Netanyahu quickly moved to declare Iran as the number one priority.

“The greatest challenge, undoubtedly, is to prevent Iran from acquiring the capacity to make nuclear weapons,” he told Obama, leaning forward in his chair and gesticulating to make the point.

Although his tone was courteous, Netanyahu’s remarks, particularly on the peace process, came across as a lecture to Obama on recent Israeli history.

The US leader looked on impassively, nodding almost imperceptibly at several points, resting his clenched jaw on his hand.

While Obama’s remarks were mostly general, listing the topics the two men would discuss, Netanyahu narrowed in on Israeli grievances over Iran’s disputed nuclear programme and the perceived raw deal over the peace process.

In their meeting, which lasted at least two hours, Obama was to push Netanyahu to agree to a framework for future talks put together by US Secretary of State John Kerry to extend the negotiations beyond April.

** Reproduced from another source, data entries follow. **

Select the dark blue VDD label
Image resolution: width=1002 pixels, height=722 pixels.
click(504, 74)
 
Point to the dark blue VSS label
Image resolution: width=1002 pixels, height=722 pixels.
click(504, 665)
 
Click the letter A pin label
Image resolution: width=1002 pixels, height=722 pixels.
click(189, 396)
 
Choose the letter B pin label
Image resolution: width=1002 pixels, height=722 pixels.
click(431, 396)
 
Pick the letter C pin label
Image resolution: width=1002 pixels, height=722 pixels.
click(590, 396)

Unconfirmed reports suggest Washington may demand a partial settlement freeze to try and ensure the Palestinians remain at the negotiating table.

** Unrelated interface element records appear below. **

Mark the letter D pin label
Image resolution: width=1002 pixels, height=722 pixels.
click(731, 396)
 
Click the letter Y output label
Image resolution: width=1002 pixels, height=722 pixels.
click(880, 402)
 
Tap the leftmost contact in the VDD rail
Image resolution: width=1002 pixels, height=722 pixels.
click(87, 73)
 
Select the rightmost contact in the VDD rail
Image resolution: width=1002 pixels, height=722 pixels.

It would be Obama’s most significant entry into peacemaking since 2010 when his first attempt at Middle East mediation collapsed after just three weeks in a bitter dispute over settlements.

The as-yet-unpublished framework, which addresses the most nettlesome issues of the conflict — borders, security and the future status of Jerusalem — was central to Netanyahu’s morning meeting with Kerry, a senior Israeli official said.

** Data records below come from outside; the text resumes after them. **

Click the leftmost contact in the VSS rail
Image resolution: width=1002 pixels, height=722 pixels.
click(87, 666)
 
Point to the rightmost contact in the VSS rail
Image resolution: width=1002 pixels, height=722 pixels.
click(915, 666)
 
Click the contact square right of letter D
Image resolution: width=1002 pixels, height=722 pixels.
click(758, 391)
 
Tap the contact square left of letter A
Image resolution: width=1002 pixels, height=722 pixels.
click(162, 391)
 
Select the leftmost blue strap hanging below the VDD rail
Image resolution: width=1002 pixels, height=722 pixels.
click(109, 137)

Analysts say Netanyahu was leaning towards accepting the framework, but so far the Palestinians have rejected any attempt to extend the deadline, denouncing Kerry’s ideas as biased in Israel’s favour and unworkable.

Ahead of their meeting, Netanyahu vowed he would “insist on Israel’s vital interests” and withstand pressure.

But Obama also made clear he meant business in a sharply worded interview published Sunday in which he warned that “continued aggressive settlement construction” would expose Israel to further international isolation.

“We have seen more aggressive settlement construction over the last couple years than we’ve seen in a very long time,” he added in remarks which were borne out by figures published Monday which showed construction starts in West Bank settlements were up 123.7 per cent in 2013.

 

Settlement construction

 

Palestinian President Mahmoud Abbas will not extend peace talks with Israel beyond April without further prisoner releases and a halt to settlement construction, Israeli and Palestinian sources said Tuesday.

“We cannot continue negotiations with ongoing settlement construction,” Mohammad Al Madani, a member of the Fateh central committee, quoted the Palestinian president as saying during a meeting with a left-wing Israeli politician.

Abbas met Zehava Galon, head of the Meretz Party, in his Ramallah headquarters on Monday.

A statement from Galon’s office said that in addition to a settlement freeze, Abbas would also demand a release of “further prisoners beyond the next tranche, including women, youths and administrative detainees”.

Israel committed in July to releasing 104 Palestinian prisoners in four tranches. It has so far released 78 of those in three batches.

Abbas also told Galon that “if the American framework agreement will not sufficiently address the fundamental principles of the core issues, we won’t enable extending the negotiations,” according to the statement.

Core issues in the talks include borders, security, Jerusalem and the fate of Palestinian refugees.

The Abbas-Galon meeting took place just before Obama met Israeli Prime Minister Benjamin Netanyahu in Washington.

Unconfirmed reports suggest Washington may demand a partial settlement freeze to try and ensure the Palestinians remain at the negotiating table.

But such demands have not been put to the Israeli side yet, according to Strategic Affairs Minister Yuval Steinitz.

“I think these things are not even on the agenda,” he told public radio, in response to a question about Palestinian demands to freeze settlement construction and release further prisoners.

Pro-settlement Housing Minister Uri Ariel, of the far-right Jewish Home party, said he was not “concerned” by the idea of a settlement freeze, pointing out that “the prime minister has announced there wouldn’t be one”.